Homework 2

Last updated: Mon, 31 Oct 2022 11:51:16 -0400

Out: Mon Sep 26, 00:00 EST Due: Sun Oct 02, 23:59 EST

This assignment explores nondeterministic finite automata (NFAs) and combining automata.

Homework Problems

1. NFA Formal Description (5 + 5 = 10 points)

2. DFAs vs NFAs (4 + 2 + 5 = 11 points)

3. Proving a Closed Operation For Regular Languages (8 points)

4. README (1 point)

Total: 30 points

Submitting

Submit your solution to this assignment in Gradescope hw2. Please assign each page to the correct problem and make sure your solutions are legible.
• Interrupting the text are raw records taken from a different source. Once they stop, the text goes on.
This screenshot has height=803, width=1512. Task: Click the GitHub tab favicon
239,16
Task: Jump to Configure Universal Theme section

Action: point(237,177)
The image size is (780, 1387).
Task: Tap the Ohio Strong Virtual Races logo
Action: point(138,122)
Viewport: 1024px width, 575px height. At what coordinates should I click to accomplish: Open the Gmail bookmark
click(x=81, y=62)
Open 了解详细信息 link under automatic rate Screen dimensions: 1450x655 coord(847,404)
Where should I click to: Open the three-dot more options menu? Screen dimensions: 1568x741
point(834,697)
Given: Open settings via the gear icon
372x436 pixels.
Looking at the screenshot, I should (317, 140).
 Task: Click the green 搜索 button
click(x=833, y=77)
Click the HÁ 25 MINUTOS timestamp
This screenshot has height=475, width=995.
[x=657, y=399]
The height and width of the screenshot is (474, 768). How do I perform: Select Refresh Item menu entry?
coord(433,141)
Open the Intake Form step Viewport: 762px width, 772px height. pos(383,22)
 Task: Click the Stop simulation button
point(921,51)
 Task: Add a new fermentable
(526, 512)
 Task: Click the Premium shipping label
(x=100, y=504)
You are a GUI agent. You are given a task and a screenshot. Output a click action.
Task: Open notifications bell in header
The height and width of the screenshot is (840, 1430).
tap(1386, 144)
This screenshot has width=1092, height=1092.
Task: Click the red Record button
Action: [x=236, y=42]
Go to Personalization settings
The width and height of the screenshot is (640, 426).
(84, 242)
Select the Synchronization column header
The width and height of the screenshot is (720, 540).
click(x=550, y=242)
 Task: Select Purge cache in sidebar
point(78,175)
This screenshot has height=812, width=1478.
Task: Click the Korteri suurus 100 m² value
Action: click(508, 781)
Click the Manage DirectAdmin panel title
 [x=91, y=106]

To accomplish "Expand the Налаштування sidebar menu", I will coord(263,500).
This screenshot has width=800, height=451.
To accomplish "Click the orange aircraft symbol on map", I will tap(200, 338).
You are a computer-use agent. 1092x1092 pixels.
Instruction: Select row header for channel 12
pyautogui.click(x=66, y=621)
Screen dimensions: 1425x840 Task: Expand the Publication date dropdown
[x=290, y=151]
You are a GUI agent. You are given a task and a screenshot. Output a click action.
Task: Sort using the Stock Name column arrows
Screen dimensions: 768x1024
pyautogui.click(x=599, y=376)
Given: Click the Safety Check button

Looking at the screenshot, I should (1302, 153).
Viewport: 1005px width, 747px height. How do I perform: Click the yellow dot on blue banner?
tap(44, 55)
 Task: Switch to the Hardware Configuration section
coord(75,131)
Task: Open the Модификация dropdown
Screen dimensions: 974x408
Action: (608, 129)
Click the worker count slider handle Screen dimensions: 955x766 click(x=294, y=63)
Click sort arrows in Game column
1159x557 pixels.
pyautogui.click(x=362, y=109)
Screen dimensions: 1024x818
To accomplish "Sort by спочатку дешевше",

A submission must also include a README containing the required information.

1 NFA Formal Description

1. Recall that a NFA’s formal description has five components, e.g. N = (Q,\Sigma,\delta,q_{start},F), where \delta:Q\times\Sigma_\varepsilon\rightarrow\mathcal{P}(Q) is the transition function mapping a state and input symbol (or no symbol, in the case of an empty transition) to a set of states.

   Come up with a formal description for the following NFA:

   

2. For each of following computations, say whether it represents an accepting computation or not. If so, give a possible sequence of states representing the accepting computation. If not, explain why:

   1. \hat{\delta}(q1,1001)

   2. \hat{\delta}(q2,1001)

   3. \hat{\delta}(q1,100)

   4. \hat{\delta}(q1,00)

   5. \hat{\delta}(q4,\varepsilon)

2 DFAs vs NFAs

1. Explain two possible differences between the formal description of a DFA and the formal description of an NFA.

2. Explain what it means for two machines to be equivalent.

3. Come up with a procedure \texttt{DFA}\!\!\rightarrow\!\!\texttt{NFA} that converts DFAs to equivalent NFAs.

   This means that given some DFA M = (Q,\Sigma,\delta,q_{start},F) that satisfies the formal definition of DFAs from class, \texttt{DFA}\!\!\rightarrow\!\!\texttt{NFA}(M) should produce some equivalent NFA N = (Q^\prime,\Sigma,\delta^\prime,q^\prime_{start},F^\prime) that satisfies the formal definition of NFAs.

3 Proving a Closed Operation For Regular Languages

Define the following operation, called \mathrm{OP}, on languages:

\mathrm{OP}(B,C)=\{x\mid x\notin B\textrm{ or }x \notin C\}

Prove that \mathrm{OP} is closed for regular languages.

Make sure your answer is in the form of a "Statements and Justifications" table, as explained in lecture (and also Hopcroft Chapter 1).